### Excerpted data:

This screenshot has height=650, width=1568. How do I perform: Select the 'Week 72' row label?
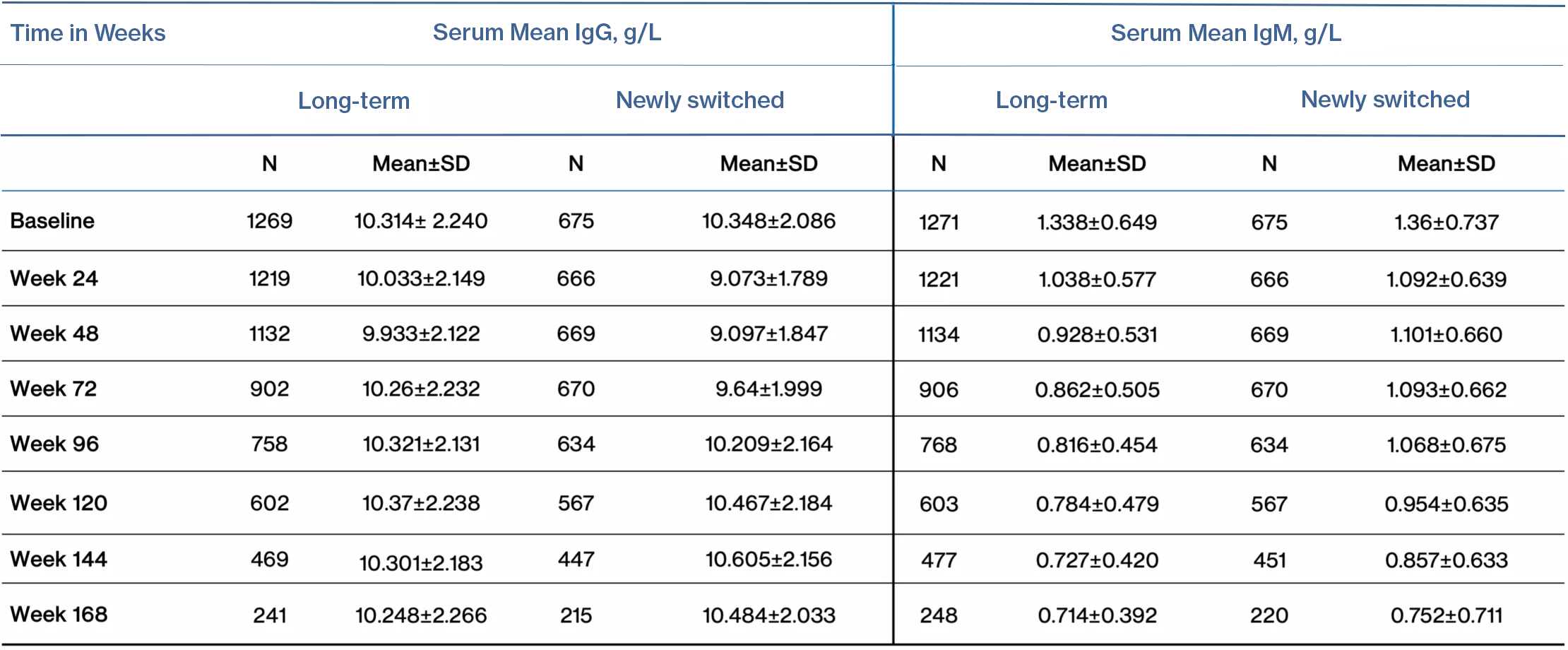click(x=54, y=389)
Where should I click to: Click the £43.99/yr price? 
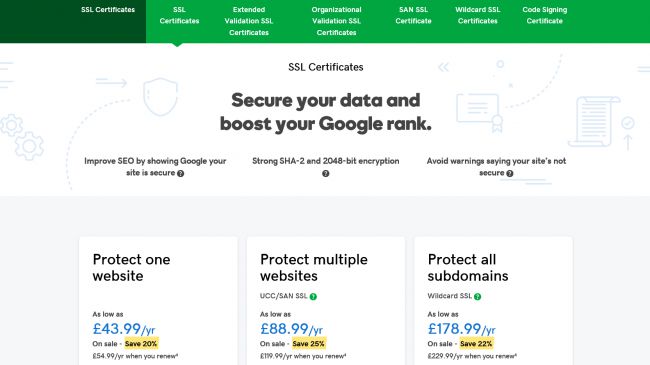(124, 329)
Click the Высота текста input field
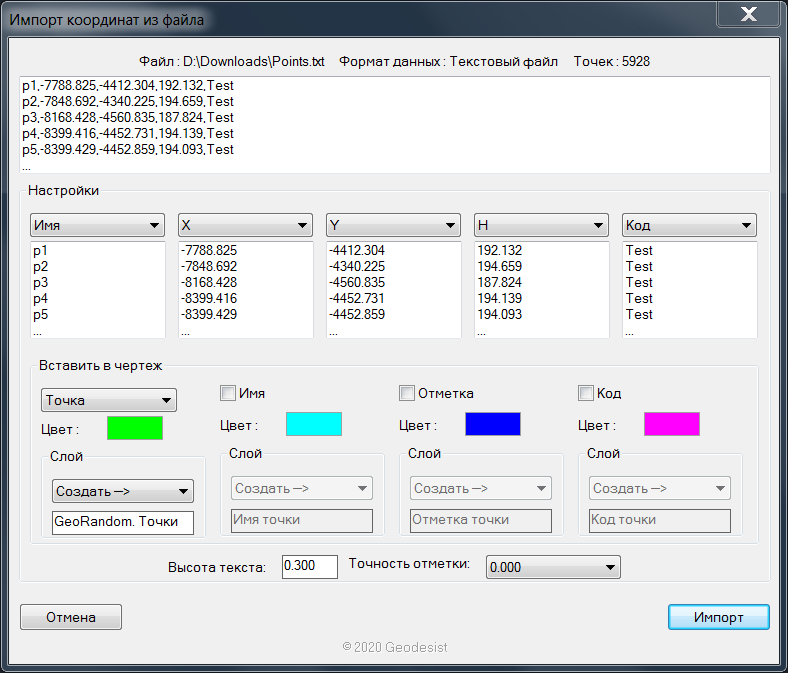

### Aim of the task:
Leaving the pictures out, output the material exactly as it appears.

### Reply:
This screenshot has height=650, width=1568. How do I perform: Select the 'Week 72' row label?
click(x=54, y=389)
Where should I click to: Click the £43.99/yr price? 
(124, 329)
Click the Высота текста input field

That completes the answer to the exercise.